Start of RECORDS FOR THE TASK
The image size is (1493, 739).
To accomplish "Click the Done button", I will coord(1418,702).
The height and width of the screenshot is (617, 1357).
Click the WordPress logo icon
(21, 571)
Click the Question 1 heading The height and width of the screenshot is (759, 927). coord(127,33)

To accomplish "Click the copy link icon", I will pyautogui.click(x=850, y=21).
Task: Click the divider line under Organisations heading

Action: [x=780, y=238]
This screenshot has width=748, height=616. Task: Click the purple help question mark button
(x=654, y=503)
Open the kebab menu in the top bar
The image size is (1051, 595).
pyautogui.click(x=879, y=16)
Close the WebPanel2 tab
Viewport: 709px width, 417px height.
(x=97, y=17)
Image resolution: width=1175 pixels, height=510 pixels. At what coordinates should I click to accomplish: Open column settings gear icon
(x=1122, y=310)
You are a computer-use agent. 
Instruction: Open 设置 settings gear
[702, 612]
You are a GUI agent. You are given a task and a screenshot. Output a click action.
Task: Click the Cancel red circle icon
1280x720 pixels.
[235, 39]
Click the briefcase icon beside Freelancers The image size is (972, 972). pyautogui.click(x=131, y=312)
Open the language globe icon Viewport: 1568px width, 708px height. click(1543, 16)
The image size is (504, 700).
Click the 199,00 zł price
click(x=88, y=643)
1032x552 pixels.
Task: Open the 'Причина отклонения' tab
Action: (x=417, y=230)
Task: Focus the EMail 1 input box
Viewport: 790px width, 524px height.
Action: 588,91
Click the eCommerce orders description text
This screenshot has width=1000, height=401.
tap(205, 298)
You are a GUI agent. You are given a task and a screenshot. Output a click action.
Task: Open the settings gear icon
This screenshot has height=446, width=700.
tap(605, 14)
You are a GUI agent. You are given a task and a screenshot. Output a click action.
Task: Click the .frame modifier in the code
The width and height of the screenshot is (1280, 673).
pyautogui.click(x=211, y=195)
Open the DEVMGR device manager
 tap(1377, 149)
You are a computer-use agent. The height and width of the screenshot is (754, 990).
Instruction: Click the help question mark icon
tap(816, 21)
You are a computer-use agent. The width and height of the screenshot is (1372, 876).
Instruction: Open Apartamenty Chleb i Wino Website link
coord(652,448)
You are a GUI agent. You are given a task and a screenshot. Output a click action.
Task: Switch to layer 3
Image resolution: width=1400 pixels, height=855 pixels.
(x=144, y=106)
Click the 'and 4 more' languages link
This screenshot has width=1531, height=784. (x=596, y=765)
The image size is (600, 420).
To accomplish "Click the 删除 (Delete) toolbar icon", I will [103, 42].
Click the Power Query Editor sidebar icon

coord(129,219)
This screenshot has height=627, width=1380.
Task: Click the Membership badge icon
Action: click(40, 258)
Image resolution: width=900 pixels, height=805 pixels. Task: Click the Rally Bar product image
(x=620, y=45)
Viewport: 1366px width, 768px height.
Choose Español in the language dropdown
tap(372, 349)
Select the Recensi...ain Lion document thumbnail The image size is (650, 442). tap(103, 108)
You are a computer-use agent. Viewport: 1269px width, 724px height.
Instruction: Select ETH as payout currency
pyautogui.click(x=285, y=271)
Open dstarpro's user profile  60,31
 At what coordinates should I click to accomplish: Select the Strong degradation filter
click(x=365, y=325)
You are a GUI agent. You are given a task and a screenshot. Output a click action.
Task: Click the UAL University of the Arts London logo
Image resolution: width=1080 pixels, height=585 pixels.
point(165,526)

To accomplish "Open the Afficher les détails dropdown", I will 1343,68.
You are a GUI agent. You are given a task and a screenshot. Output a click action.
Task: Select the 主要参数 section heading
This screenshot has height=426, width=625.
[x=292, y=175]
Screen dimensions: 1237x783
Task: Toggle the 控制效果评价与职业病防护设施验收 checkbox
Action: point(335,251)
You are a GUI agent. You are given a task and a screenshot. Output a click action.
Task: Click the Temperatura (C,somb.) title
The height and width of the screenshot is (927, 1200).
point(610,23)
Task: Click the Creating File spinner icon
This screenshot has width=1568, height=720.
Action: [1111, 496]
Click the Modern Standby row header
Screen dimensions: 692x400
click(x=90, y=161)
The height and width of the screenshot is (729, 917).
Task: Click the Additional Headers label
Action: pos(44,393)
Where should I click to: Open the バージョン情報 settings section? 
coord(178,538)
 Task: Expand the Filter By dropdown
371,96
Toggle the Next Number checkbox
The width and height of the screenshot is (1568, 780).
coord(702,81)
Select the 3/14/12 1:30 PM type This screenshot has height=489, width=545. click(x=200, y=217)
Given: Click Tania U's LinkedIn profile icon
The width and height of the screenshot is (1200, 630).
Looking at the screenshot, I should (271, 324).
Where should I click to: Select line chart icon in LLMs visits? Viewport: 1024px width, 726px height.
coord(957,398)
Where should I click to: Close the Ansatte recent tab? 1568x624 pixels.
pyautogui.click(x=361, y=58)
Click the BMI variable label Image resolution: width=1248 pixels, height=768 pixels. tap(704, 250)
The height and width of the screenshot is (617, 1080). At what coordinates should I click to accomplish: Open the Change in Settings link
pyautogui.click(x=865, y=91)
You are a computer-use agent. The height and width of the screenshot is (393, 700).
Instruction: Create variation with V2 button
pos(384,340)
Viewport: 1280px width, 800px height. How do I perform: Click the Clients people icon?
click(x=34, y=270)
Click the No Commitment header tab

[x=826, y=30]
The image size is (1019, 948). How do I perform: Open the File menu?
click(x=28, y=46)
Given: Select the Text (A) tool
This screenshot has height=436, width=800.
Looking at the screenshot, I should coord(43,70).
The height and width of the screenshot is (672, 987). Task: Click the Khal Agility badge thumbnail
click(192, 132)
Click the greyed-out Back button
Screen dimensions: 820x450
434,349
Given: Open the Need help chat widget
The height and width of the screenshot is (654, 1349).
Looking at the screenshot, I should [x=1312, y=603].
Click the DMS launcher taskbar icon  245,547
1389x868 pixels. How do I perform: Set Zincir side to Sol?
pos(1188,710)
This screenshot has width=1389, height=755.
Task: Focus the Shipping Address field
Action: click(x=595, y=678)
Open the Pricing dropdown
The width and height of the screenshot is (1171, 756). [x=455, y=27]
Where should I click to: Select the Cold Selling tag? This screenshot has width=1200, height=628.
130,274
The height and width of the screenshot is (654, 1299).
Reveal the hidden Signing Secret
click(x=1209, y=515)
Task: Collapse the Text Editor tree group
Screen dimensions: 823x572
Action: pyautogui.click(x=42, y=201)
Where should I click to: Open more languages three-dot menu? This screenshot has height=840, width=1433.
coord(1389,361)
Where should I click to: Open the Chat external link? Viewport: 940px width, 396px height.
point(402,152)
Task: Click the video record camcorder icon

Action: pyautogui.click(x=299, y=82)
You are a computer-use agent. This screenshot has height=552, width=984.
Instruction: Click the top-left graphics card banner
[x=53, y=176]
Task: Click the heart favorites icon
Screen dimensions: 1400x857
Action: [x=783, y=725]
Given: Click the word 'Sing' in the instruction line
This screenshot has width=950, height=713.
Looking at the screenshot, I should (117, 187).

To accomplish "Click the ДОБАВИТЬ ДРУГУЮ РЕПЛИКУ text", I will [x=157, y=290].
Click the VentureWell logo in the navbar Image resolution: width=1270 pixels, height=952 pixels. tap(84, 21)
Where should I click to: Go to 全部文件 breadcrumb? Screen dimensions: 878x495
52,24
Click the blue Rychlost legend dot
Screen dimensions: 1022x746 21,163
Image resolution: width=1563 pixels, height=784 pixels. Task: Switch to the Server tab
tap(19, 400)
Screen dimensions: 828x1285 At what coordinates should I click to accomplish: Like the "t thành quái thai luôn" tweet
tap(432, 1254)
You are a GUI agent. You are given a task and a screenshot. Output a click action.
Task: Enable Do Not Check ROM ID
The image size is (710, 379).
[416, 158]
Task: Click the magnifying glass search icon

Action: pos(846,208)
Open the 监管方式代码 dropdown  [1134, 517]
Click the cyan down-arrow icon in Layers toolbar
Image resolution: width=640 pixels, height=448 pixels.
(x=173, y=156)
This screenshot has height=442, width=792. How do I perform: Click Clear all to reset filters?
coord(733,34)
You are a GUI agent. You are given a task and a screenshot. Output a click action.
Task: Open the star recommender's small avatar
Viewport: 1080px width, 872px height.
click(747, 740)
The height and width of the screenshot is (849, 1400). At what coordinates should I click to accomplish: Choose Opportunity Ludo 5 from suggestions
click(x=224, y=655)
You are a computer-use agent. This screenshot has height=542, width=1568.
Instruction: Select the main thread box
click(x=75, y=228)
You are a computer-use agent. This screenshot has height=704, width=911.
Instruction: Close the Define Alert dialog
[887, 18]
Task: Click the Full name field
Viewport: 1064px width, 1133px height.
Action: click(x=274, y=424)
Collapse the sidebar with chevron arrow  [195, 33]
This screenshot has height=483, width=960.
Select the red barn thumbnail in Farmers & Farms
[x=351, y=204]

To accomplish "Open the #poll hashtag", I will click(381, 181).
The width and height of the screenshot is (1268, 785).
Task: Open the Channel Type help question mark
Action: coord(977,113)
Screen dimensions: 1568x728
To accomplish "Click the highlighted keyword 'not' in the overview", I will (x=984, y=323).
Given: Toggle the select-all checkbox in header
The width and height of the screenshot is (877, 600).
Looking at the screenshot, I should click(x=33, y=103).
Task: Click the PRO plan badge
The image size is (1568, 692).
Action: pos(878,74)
End of RECORDS FOR THE TASK
Answer with a single number: the count of lines in the records that contain "toolbar".

2